The crowd roared and rippled again, this time forward.
"Ready weapons!" cried another voice, also amplified, but with the growing noise from the crowd, possibly only barely heard by the most distant of the armed Guards themselves.
For the first time there was movement among the Guards. Some unslung their weapons and lifted them into firing position; others only made part of the motion. They looked at each other.
"Observe their faces, First Captain," said Shane to Lyt Ahn. "Look at the faces of the Guards armed with weapons."
The point of view of the scene shown in the screen changed. Suddenly they were looking from a point above the heads of the front line of the crowd at the three ranks of black-uniformed, weaponed men.
Their faces showed every range of expression from the grim to the frankly fearful; but most simply looked pale and uncertain. None of them, thought Shane, had in all probability ever been in anything resembling a war. Nearly all had most certainly never fired the killing devices they held at anything other than a paper target.
"Why did you ask me to look at these?" asked Lyt Ahn. "I see nothing different about them. There are no marks upon them, nor any other change visible."
"The fault is mine," said Shane, angry with himself. "I had forgotten something. You are aware that humans claim to read—" he paused. There was no word in Aalaag for "expression." "—feelings in the shapes and movements of each other's faces."
"I have heard that," said Lyt Ahn. "Did you expect me to see such in these Guard-beasts?"

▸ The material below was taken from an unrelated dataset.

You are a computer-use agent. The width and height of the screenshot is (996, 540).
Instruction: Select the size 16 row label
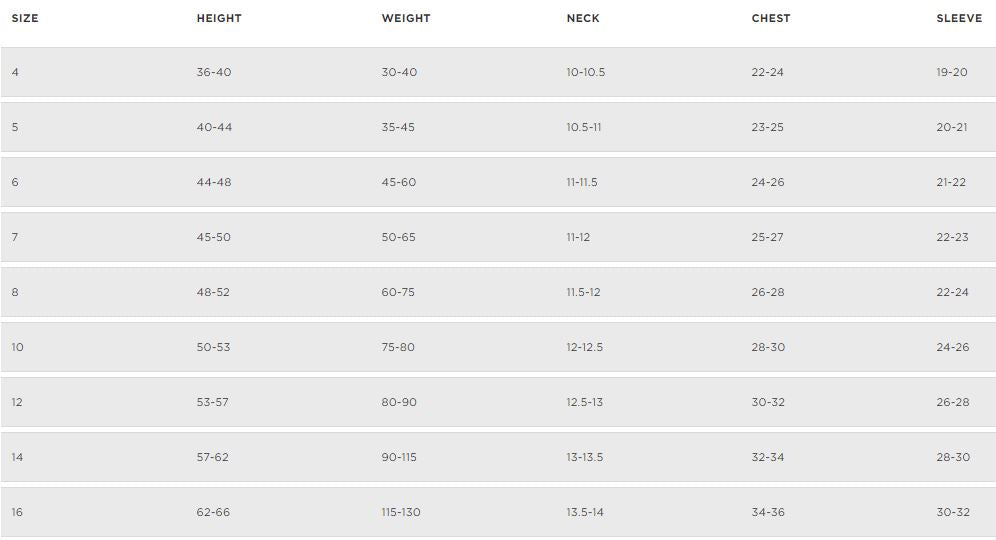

"Yes," said Shane. "I had forgotten that even an Aalaag as perceptive as yourself—as Shane-beast has found you perceptive—might not perceive such things in the faces of what you call cattle."
The scene returned to a view of the square from above and behind the uniformed men.

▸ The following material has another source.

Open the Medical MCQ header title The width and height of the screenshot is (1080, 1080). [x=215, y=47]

"READY TO FIRE!" cried a human voice, its volume of amplification now raised again until it dominated even the ultimate roar of the crowd.
Shane made himself stand still and watch. Lyt Ahn would watch;
and no Aalaag would understand the emotion that would cause a human to turn away. Shane stood, held in the grip of his own will. Lyt Ahn gazed curiously at the screen.
"FIRE!"
The scene became a heaving, disorganized mass of bodies as the crowd rolled forward. Of those Guardsmen who had lifted their weapons into anything like firing position, perhaps three out of ten actually pressed the triggers of their weapons, and of those weapons fired more than half sent their light, poisonous missiles either over the heads of the crowd or into the pavement at their feet—where, unfortunately, they splintered and their broken parts did their killing mission after all. But this was only in the first few seconds. Those in the front of the crowd fell as they advanced, but those behind clambered over the fallen bodies and kept coming until they reached and swept over the three lines of Guardsmen, and the black uniforms vanished under a pressing mass of colored robes and flailing staves.